Housing market refuses to stabilize

No springtime bounce for the real estate industry -- in March, the median sales price of an existing home dropped 7.7 percent compared to year ago

By Andrew Leonard

Published April 22, 2008 2:29PM (EDT)

So much for February's "surprising" 2.9 percent month-on-month rise in existing home sales. The numbers for March, reported by the National Association of Realtors, are not good -- a 2 percent drop in sales compared to February, and 7.7 percent drop in median sales-price compared to March 2007. The numbers are even worse when you consider that the normal seasonal trend at this point in the year, as explained by Barry Ritholtz in The Big Picture this morning, is for sales to increase -- which led him to make a "bold" prediction that the March existing home sales number would rise slightly.

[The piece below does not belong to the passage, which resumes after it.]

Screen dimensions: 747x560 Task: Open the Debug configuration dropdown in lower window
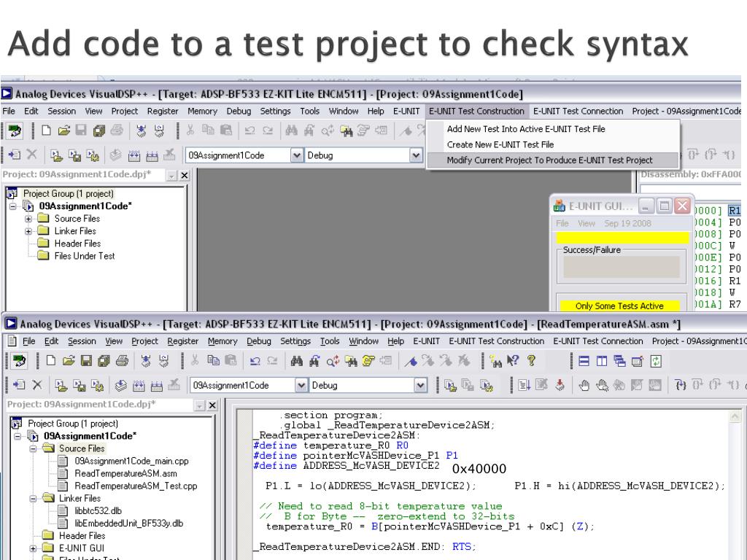click(x=420, y=384)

He was wrong, and, amazingly, the consensus pessimism of economists surveyed by the Wall Street Journal turned out to be exactly on the money. (See UPDATE below).

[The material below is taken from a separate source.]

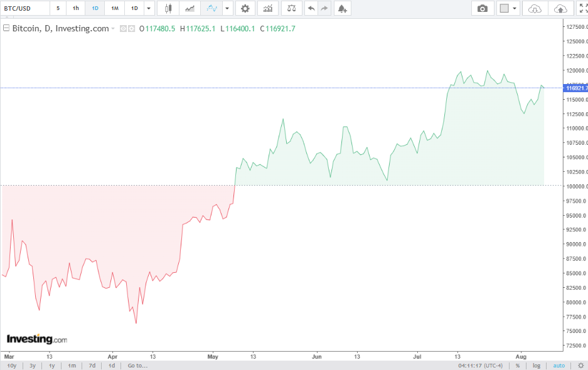This screenshot has width=588, height=370.
Task: Open the Go to... date picker
Action: pos(137,365)
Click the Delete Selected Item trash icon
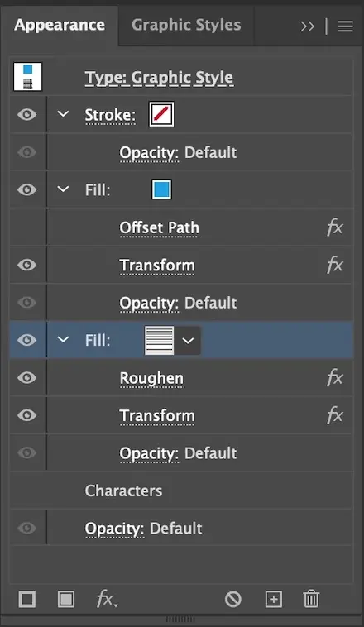This screenshot has width=364, height=627. [311, 599]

One anomaly in the report jumped out at How the World Works. Compared to a year ago, the median sales price of an existing home dropped sharply, but month-on-month, prices actually rose, from $195,600 in February to $200,700 in March. A possible explanation? Condominium sales bumped up in March, and the median sales price of a condo was significantly higher than of a single-family home.

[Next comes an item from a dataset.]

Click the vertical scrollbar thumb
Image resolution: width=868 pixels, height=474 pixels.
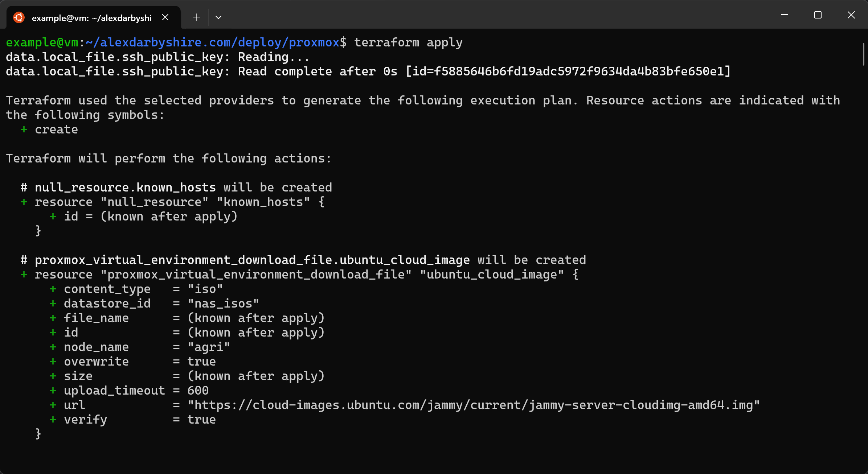tap(864, 54)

Why should we care about such parsing? The National Association of Realtors was quick to claim that February's 2.9 percent month-on-month rise in existing home sales was a sign that the housing market was "stabilizing." If so, one could start to make all kinds of optimistic predictions regarding how much further the current economic downturn has to go. But March's news suggests spring has not yet arrived for the real estate industry.

UPDATE: Whoops, I misinterpreted Ritholtz's analysis. He was confining himself to predicting that the raw, non-seasonally adjusted numbers of existing home sales would rise, which they did, marginally.